Visitors found a Civil War General Service cuff button just last week.
The park memorializes the last stand the Lakota and Cheyenne tribes took against the U.S. Army’s 7th Calvary to preserve their way of life.
“This was the campaign to round up all the American Indians from their natural, nomadic hunting way of lifestyle,” said Stan McGee, the monument’s acting chief of interpretation.
It’s no wonder that around 400,000 people visit the monument each year. It’s considered to be a destination park.
“Visitors that come here, they come here for this reason, of the battle,” McGee said.
If you’re lucky, you might come across a piece of history yourself, like some visitors did last week.
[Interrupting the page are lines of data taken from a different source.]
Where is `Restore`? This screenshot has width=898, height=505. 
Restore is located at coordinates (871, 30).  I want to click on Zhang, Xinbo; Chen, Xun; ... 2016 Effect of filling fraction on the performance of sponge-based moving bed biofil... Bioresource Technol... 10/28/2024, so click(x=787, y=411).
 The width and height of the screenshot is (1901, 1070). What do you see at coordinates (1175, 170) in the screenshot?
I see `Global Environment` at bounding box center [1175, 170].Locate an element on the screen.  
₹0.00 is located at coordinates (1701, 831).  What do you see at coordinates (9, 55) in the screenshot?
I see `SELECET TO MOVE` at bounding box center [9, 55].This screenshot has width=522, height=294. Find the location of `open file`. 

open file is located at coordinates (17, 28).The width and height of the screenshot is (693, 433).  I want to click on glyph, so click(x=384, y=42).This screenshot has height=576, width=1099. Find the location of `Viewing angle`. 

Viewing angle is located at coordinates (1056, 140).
“They took a picture of this button that they found out on the battlefield,” said McGee.
Multiple visitors found the button and did the right thing by leaving the artifact where it stood, letting park rangers remove it themselves.
“Even though it was a small uniform cuff button or a vest button, it all helps to tell the story of what took place here,” McGee said.
Park rangers and visitors are grateful this little piece of history can be preserved.
“It’s important to think about if you take it, it’s yours, but you cheat everybody else out of it,” said visitor Jeri Francis.
Francis and her husband, Tim Francis, are visiting from Mechanicsville, Virginia.
“I wanted to really bad pick a piece of wheat and dry it and put it in my scrapbook but Tim’s like, you can’t do that, you’re in a national park,” Jeri said.
Tim’s on the right track: it’s a $5,000 fine if you are caught removing an artifact from National Park Service property and could even mean jail time.
It’s a good reminder since more artifacts have started popping up in recent months.
“Shell casings, buttons, just relics of the battle,” said McGee.
The artifacts have been cataloged in the park’s archives and are now in a storage facility, safe and sound.
McGee hopes visitors will come out and learn more about American history.
“This sacred place, this special place, belongs to everyone, all Americans,” McGee said.